** spoiler alert **

The Alice Network by Kate Quinn is a raw, vivid, moving account of two women’s stories: Evelyn Gardiner, a spy in World War I and nicknamed Eve, and Charlotte “Charlie” St. Clair, an American searching for her French cousin lost in World War II. Eve and Charlie at first seem foils for each other. As their stories unfold, overlap, and intertwine, they seem more like mother and daughter, tethered by a shared grief and quest for justice.

This is the first book of Quinn’s I’ve read. She employs a unique brilliance as she sends readers on a believable exploration of good and evil in both World Wars. Her depiction of post-war France is well-done, her character development of Charlie and Eve shows marked transformation. Quinn keeps readers turning pages with her deft use of strong verbs and colorful prose. She evokes tears, disgust, and joy.

After reading the book, I have a new appreciation for the achievements of female spies. What sacrifices they made to save lives and help rout the Germans. Yet my readerly contempt was focused on the French turncoat, René. Quinn masterfully constructs him as someone to be loathed. War turns everyone inside-out—winners, losers, and those in-between. No one really wins, though. Some manage to survive. Survivors are haunted by unfading images of mankind at its worst.
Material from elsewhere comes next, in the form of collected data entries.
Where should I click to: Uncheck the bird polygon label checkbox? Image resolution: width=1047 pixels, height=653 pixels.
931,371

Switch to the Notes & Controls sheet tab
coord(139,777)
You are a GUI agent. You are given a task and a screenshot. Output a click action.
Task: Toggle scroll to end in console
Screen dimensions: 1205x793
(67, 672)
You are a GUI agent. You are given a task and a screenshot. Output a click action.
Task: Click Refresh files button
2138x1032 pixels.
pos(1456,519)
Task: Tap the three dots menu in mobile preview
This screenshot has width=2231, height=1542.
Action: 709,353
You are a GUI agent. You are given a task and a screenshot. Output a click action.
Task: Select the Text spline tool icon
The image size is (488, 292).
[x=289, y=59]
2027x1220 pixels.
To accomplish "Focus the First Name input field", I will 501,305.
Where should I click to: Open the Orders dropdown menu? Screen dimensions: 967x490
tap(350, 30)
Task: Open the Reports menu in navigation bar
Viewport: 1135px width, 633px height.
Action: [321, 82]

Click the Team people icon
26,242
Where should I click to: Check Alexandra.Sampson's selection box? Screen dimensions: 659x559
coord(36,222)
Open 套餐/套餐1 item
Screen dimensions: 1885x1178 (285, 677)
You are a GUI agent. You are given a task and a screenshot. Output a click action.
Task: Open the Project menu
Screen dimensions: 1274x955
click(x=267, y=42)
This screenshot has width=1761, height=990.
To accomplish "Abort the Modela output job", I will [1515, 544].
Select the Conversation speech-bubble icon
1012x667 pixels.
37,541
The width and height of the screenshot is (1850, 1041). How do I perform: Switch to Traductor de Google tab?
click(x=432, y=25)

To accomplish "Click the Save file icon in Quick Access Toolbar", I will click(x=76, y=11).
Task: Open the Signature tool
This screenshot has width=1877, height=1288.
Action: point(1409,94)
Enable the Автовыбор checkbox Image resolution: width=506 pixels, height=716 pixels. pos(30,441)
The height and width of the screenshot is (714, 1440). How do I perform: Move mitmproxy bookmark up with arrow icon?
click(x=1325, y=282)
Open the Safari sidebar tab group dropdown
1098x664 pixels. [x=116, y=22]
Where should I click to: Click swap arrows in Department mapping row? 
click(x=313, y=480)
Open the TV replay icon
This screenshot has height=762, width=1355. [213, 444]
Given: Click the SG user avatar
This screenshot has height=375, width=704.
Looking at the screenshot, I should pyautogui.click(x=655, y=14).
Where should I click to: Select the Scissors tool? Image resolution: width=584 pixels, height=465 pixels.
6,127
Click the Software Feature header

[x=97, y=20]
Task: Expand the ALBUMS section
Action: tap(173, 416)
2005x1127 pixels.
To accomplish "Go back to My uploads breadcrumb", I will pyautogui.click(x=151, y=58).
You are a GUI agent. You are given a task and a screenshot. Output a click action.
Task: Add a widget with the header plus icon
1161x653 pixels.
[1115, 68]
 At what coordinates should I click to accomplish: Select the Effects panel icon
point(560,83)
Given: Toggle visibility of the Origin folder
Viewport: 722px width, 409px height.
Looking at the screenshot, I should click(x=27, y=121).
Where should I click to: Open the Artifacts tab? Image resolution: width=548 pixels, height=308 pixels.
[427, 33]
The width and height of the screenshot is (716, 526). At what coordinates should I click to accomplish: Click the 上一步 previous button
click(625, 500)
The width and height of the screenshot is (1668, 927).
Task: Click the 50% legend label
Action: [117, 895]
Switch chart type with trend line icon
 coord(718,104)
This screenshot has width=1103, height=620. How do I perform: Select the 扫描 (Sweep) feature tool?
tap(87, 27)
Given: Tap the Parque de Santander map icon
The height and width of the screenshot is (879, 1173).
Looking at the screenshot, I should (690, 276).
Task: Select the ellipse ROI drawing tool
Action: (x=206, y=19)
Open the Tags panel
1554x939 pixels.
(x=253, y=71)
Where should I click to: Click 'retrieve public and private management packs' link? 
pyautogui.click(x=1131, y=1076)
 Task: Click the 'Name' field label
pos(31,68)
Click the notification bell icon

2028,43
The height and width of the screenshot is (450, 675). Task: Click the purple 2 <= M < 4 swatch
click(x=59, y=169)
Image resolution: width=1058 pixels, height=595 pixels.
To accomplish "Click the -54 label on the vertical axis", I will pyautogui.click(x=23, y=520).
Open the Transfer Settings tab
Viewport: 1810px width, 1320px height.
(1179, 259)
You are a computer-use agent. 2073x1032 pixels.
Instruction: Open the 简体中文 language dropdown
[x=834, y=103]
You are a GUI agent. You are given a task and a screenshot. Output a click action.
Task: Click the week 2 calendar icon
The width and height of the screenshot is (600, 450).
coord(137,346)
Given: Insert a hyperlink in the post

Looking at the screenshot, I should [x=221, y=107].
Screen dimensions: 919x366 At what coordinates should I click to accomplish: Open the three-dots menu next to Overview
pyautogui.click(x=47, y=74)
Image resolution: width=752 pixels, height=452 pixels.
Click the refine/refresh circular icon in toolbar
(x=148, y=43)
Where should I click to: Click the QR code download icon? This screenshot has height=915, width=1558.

Women have long been oppressed. Evidence of that was stark during the world wars. Female spies sharpened the dull ends of their oppression into weapons of knowledge, turning it on their unwitting enemies. When women work together—not against each other, as we often do—we achieve remarkable feats. We help win wars. That’s the stuff of this book.

At the book’s end, I would’ve preferred to see René hauled off to trial and sentenced to life in prison. I understand that his death helped bring closure for Eve, but like Charlie had said, it let him off too easily.

On Goodreads, I gave the book four stars. I refrained from giving it five because of its overemphasis on intimacy and bedroom scenes, especially with Charlie. I see the importance of it with Eve and René. But less is more. Quinn could’ve suggested intimate scenes and allowed the theater of her readers’ minds to do the rest.

On the whole, this is an excellent read. I got through most of it in audio form. But my print copy is marked up with instances of well-crafted sentences and phrases, like “No fatal streak of romanticism or nobility in her [Eve’s] soul, not like Cameron’s [Eve’s boss in World War I].” Quinn used these words to explain why Cameron fell by his own hand.

I appreciate how Quinn depicts Cameron’s suicide and that of Charlie’s older brother, James, a WWII veteran. My brother ended his life six years ago. He wasn’t a former soldier with PTSD. He fought a personal war that spurred a PTSD-esque response as violent and wretched as those of James and Cameron. My brother shared their romantic streak of romanticism and nobility. That streak fueled his belief of how life should be. That streak was my brother’s wiring, his hamartia.

Tragic flaws lie within us all, pointing to our brokenness. But as Charlie aptly says, we don’t need to stay broken. When the book opens, Eve and Charlie languish in their brokenness. Throughout the book they serve each other as unlikely sources of redemption, giving way to healing and hope—for themselves, and their readers.